How to complete this task —
Copy every line of the data in which the word "heading" occurs.

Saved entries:
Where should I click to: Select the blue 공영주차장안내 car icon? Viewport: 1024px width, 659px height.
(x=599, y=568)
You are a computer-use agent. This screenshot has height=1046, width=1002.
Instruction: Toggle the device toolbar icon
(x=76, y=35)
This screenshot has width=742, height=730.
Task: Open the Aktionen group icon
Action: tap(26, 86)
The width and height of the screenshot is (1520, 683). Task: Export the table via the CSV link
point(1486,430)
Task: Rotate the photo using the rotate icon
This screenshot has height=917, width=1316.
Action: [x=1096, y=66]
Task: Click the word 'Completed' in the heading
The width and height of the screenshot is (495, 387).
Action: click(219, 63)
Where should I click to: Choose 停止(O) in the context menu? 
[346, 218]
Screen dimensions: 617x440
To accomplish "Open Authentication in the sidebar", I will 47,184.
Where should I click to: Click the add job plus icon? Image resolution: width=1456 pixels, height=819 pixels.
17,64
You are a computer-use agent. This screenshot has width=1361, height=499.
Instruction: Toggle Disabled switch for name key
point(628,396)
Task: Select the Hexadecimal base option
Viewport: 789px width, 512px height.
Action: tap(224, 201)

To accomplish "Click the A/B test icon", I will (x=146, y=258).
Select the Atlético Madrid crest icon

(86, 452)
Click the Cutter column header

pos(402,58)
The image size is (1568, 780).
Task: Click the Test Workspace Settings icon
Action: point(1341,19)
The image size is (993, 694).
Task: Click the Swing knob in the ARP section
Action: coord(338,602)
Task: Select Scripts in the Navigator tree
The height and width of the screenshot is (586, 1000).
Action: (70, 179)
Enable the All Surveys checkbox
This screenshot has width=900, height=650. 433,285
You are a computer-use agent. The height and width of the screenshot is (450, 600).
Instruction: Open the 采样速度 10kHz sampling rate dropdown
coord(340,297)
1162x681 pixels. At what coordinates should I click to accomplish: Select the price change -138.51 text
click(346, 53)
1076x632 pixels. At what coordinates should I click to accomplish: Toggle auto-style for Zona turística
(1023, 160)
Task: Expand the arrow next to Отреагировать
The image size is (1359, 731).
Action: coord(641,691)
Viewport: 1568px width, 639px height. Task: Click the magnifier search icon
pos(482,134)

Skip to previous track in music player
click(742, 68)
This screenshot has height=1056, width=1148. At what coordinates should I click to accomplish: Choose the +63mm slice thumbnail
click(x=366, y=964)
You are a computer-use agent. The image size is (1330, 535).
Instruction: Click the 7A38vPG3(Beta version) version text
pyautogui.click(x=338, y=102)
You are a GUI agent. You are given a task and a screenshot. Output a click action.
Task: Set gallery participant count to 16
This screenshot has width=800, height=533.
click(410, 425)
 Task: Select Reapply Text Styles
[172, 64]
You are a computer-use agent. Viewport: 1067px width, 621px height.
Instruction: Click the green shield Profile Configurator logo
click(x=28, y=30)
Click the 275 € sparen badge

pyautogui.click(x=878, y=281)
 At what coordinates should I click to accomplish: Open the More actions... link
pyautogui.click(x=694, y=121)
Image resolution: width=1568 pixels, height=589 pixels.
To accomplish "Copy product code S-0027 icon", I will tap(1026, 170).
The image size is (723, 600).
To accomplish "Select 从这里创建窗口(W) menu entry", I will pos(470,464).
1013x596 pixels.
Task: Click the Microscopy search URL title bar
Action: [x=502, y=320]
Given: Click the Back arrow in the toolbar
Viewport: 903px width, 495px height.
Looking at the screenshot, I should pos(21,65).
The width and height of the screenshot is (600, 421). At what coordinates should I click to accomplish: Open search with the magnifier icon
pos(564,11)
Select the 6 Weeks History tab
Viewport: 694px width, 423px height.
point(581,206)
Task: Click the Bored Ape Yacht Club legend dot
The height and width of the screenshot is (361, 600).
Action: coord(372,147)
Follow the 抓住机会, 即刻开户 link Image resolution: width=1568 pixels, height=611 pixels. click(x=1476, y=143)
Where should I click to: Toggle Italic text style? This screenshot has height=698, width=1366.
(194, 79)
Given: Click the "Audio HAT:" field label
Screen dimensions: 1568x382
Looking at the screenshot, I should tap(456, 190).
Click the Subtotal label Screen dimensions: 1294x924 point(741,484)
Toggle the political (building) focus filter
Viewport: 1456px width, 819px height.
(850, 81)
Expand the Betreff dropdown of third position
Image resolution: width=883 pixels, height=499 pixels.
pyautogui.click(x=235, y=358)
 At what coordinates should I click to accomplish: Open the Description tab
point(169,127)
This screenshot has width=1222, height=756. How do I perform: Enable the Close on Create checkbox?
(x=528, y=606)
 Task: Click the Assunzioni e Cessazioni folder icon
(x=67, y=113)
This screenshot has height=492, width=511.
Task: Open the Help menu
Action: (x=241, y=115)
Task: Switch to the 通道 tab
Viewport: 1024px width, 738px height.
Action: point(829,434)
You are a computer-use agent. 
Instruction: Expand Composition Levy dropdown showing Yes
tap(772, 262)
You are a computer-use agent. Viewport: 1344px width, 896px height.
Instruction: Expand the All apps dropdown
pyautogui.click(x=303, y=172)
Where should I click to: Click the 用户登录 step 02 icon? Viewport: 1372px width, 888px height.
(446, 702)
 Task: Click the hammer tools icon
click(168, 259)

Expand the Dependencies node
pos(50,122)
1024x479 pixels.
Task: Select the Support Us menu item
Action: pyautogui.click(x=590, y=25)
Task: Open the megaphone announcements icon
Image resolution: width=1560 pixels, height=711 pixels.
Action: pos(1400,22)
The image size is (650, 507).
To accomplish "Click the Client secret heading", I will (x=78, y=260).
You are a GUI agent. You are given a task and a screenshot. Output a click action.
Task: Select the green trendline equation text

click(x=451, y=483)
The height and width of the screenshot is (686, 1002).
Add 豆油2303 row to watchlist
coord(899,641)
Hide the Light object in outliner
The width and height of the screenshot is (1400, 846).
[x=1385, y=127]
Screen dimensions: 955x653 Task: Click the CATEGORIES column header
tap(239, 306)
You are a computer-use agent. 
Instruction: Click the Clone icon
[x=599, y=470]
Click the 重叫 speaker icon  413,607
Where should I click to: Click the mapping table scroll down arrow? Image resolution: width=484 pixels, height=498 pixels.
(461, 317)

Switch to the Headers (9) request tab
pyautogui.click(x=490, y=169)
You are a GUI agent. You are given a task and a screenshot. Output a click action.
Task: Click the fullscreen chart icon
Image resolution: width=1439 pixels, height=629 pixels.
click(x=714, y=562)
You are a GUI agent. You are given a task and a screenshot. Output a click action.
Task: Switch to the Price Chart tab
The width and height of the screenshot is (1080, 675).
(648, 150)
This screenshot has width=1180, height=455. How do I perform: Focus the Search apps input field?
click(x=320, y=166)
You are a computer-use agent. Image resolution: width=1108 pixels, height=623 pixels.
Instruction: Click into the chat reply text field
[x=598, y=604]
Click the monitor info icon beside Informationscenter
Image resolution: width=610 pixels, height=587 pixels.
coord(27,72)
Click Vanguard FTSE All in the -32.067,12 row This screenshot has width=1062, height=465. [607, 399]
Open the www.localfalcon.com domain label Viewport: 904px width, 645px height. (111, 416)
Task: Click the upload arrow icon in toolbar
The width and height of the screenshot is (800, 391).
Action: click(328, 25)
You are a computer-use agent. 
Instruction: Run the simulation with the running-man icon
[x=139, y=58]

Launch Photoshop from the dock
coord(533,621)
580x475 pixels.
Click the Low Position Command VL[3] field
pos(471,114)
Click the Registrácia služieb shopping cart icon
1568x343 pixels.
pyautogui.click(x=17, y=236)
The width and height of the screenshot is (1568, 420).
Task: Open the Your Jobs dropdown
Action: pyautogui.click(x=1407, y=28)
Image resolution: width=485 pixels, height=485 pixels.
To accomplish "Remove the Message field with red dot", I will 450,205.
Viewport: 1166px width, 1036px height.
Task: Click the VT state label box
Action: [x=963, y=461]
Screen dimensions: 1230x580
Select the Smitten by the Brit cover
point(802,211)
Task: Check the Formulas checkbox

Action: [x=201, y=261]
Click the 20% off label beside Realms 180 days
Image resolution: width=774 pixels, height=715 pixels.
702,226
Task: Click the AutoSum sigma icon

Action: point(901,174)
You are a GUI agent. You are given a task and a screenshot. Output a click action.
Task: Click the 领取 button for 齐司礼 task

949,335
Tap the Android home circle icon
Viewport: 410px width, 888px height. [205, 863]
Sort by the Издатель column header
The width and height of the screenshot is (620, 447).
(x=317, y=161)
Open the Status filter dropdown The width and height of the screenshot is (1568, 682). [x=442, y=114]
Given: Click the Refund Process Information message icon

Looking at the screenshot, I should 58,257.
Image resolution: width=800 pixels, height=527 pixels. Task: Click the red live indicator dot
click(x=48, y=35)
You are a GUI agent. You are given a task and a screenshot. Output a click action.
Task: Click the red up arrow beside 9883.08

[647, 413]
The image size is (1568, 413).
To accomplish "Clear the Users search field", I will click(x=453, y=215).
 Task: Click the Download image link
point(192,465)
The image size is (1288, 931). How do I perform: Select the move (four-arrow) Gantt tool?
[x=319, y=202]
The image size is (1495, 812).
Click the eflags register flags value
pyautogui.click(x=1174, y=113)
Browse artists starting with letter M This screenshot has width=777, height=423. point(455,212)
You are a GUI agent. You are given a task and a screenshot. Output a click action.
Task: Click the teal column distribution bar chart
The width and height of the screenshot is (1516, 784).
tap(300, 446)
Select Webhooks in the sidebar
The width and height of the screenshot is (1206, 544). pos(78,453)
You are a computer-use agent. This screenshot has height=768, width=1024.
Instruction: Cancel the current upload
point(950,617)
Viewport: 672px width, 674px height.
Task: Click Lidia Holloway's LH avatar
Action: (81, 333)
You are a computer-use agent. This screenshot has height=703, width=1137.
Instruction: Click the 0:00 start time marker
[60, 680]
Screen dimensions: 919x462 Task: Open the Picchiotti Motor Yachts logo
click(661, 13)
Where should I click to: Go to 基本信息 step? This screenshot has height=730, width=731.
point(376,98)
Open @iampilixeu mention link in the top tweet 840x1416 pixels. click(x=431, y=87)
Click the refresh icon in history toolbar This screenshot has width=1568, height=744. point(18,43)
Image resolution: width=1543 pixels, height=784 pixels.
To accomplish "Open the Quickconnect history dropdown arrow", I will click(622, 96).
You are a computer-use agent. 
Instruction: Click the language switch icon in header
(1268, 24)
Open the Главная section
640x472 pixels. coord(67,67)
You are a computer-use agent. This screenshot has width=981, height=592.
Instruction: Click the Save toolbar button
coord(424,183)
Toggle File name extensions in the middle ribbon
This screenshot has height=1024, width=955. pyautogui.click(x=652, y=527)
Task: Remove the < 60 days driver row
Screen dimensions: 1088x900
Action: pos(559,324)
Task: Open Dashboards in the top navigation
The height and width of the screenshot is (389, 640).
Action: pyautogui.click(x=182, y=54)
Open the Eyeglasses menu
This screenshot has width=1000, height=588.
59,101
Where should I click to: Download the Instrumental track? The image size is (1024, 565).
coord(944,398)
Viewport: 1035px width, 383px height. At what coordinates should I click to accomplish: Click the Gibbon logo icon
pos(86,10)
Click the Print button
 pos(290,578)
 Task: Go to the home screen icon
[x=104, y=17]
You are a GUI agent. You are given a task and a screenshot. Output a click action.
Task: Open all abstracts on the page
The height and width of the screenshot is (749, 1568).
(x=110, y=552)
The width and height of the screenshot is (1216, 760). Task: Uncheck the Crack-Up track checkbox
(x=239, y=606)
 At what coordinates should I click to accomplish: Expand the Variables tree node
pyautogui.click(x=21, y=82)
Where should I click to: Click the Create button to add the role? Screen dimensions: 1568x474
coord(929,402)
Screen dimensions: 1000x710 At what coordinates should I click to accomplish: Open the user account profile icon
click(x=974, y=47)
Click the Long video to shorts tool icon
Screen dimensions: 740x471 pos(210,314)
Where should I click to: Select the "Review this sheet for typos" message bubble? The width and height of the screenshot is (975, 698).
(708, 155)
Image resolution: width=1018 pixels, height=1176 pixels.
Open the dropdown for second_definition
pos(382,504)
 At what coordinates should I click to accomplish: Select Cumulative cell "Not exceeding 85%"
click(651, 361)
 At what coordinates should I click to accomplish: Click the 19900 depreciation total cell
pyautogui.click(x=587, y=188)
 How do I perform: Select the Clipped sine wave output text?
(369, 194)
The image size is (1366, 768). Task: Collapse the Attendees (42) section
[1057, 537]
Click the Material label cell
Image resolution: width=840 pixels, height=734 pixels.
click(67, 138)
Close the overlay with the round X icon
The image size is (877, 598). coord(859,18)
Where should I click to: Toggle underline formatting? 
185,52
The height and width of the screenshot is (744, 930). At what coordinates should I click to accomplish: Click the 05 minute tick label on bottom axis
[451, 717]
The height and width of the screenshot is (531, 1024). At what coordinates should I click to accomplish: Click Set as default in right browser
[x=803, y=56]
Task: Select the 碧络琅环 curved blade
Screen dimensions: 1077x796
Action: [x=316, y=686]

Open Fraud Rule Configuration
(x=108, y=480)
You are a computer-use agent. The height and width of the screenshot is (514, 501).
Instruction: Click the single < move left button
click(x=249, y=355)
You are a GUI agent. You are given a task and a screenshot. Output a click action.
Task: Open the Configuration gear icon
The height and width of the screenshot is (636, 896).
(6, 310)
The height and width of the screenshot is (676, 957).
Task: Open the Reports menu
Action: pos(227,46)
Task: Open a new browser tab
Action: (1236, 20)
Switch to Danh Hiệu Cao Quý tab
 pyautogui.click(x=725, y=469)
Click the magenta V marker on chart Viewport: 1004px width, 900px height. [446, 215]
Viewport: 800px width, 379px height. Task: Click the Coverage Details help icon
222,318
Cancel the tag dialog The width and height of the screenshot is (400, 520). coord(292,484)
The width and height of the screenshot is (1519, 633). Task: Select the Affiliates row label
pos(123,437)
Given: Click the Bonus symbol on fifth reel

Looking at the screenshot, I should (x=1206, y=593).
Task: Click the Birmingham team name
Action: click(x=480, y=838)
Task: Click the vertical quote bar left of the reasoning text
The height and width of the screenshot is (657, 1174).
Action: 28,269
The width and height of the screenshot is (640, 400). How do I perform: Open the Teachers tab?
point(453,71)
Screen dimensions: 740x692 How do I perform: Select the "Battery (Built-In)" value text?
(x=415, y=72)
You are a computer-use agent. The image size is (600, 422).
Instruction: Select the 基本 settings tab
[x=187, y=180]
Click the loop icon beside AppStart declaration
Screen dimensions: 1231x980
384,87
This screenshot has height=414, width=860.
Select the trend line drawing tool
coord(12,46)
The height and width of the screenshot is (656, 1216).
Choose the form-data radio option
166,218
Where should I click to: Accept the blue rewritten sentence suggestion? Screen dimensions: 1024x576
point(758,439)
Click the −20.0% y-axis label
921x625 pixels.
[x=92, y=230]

Output of the task —
Task: Click the word 'Completed' in the heading
To accomplish "Click the Client secret heading", I will (x=78, y=260).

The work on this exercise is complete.